Though some remedies were afterwards applied, the process of awakening friction between two peoples only newly brought into political sympathy had a disastrous effect; and though on the field of battle Irishmen met and fought together as brothers from whatever quarter or class in the home-land they were drawn, a fresh gap of sentiment was created between Ulster and the South, and a marked difference of opinion began to appear in Ireland as to the duty of Irishmen toward the War.

A section of the Volunteers now declared the War “a foreign quarrel” and disclaimed the right of Redmond to “offer up the lives and blood of Irishmen … while no National Government which could speak and act for the people of Ireland is allowed to exist.”[19]

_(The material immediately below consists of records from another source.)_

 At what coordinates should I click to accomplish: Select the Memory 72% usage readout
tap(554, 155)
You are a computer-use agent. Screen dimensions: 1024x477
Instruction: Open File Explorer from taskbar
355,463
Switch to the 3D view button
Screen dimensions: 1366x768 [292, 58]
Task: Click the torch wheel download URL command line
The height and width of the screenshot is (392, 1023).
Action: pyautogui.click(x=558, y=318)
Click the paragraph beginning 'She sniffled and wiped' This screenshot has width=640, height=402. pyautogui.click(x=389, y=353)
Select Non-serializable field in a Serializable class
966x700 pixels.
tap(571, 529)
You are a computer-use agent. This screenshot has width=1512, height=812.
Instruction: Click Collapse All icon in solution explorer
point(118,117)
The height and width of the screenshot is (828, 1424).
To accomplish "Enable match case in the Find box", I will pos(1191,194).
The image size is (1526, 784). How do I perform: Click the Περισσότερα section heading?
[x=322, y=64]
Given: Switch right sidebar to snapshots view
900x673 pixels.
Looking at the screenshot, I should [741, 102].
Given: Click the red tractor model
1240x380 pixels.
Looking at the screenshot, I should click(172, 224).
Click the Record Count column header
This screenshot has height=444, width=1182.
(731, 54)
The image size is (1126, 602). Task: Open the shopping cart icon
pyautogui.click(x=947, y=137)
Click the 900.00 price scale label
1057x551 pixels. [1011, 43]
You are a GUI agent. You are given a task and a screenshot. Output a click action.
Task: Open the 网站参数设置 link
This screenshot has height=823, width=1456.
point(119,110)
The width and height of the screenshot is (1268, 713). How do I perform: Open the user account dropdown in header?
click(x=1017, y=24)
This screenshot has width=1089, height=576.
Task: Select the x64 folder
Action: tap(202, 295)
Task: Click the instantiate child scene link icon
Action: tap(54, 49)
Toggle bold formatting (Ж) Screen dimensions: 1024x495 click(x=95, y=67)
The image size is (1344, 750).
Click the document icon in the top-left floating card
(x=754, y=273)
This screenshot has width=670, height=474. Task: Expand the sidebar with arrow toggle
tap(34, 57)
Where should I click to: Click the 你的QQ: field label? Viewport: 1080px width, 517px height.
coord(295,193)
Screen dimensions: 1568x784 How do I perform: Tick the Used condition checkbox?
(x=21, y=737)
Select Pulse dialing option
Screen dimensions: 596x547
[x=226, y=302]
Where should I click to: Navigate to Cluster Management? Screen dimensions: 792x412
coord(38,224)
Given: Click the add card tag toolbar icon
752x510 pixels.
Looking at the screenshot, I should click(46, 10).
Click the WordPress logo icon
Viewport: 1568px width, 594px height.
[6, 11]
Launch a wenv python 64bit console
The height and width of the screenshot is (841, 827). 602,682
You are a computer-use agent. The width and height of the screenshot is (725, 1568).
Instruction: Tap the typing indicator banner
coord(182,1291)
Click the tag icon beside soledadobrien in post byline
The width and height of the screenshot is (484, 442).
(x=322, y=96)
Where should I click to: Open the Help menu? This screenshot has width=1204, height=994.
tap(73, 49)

A split was made in the ranks, and Redmond and his policy were disowned, his nominees being expelled from the committee. Recruiting went down, and Sinn Féin doctrines were assiduously instilled by a thousand channels among the people. But in April 1915, recruits were still coming in at the rate of fifteen hundred a week. Then came the formation of a Coalition Government. Redmond was offered a seat, but not for an Irish office. He refused, knowing that it would be said that he had been rewarded for sending young Irishmen to their death; but Sir Edward Carson became Attorney-General.

The effect of the coalition was that Irishmen believed that Home Rule was to be shelved, and recruiting dropped from six thousand to three thousand in the two following months; and though a new recruiting campaign gave it fresh impetus, the ardour of the first months was gone.